From: "Kirill A. Shutemov" <kirill@shutemov.name>
To: Nadav Amit <nadav.amit@gmail.com>
Cc: Andrew Morton <akpm@linux-foundation.org>,
Linux-MM <linux-mm@kvack.org>,
Linux Kernel Mailing List <linux-kernel@vger.kernel.org>,
Peter Xu <peterx@redhat.com>,
Andrea Arcangeli <aarcange@redhat.com>,
Minchan Kim <minchan@kernel.org>, Colin Cross <ccross@google.com>,
Suren Baghdasarya <surenb@google.com>,
Mike Rapoport <rppt@linux.vnet.ibm.com>
Subject: Re: [RFC PATCH 1/8] mm/madvise: propagate vma->vm_end changes
Date: Mon, 27 Sep 2021 15:45:18 +0300 [thread overview]
Message-ID: <20210927124518.gjas4itro5c3park@box.shutemov.name> (raw)

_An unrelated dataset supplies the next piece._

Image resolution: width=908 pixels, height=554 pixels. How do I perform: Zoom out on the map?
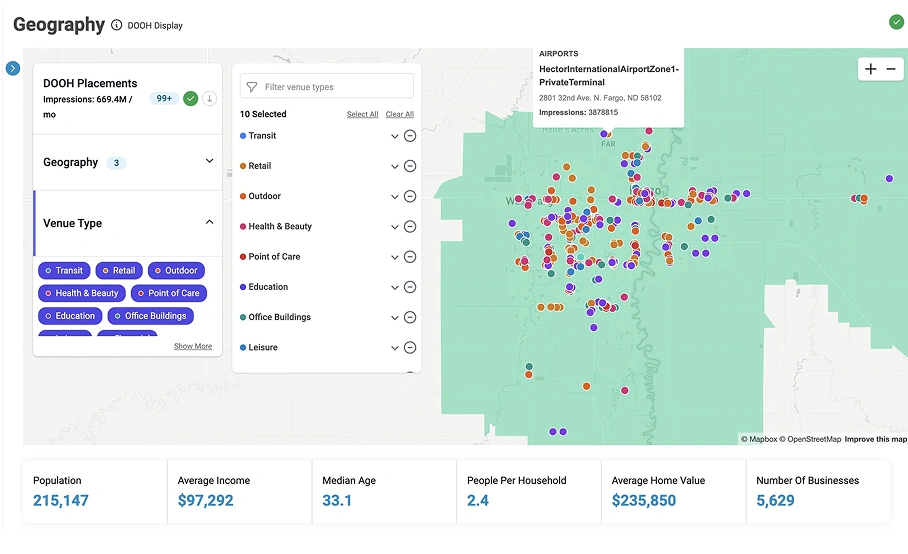click(x=890, y=69)
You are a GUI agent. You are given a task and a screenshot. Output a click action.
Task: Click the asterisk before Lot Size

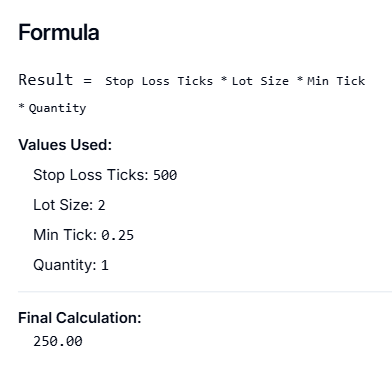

In-Reply-To: <4211F6D4-A282-4AB4-8D96-E273C5ABE0DF@gmail.com>
On Mon, Sep 27, 2021 at 05:33:39AM -0700, Nadav Amit wrote:
>
>
> > On Sep 27, 2021, at 4:55 AM, Kirill A. Shutemov <kirill@shutemov.name> wrote:
> >
> > On Mon, Sep 27, 2021 at 03:11:20AM -0700, Nadav Amit wrote:
> >>
> >>> On Sep 27, 2021, at 2:08 AM, Kirill A. Shutemov <kirill@shutemov.name> wrote:
> >>>
> >>> On Sun, Sep 26, 2021 at 09:12:52AM -0700, Nadav Amit wrote:
> >>>> From: Nadav Amit <namit@vmware.com>
> >>>>
> >>>> The comment in madvise_dontneed_free() says that vma splits that occur
> >>>> while the mmap-lock is dropped, during userfaultfd_remove(), should be
> >>>> handled correctly, but nothing in the code indicates that it is so: prev
> >>>> is invalidated, and do_madvise() will therefore continue to update VMAs
> >>>> from the "obsolete" end (i.e., the one before the split).
> >>>>
> >>>> Propagate the changes to end from madvise_dontneed_free() back to
> >>>> do_madvise() and continue the updates from the new end accordingly.
> >>>
> >>> Could you describe in details a race that would lead to wrong behaviour?
> >>
> >> Thanks for the quick response.
> >>
> >> For instance, madvise(MADV_DONTNEED) can race with mprotect() and cause
> >> the VMA to split.
> >>
> >> Something like:
> >>
> >> CPU0 CPU1
> >> ---- ----
> >> madvise(0x10000, 0x2000, MADV_DONTNEED)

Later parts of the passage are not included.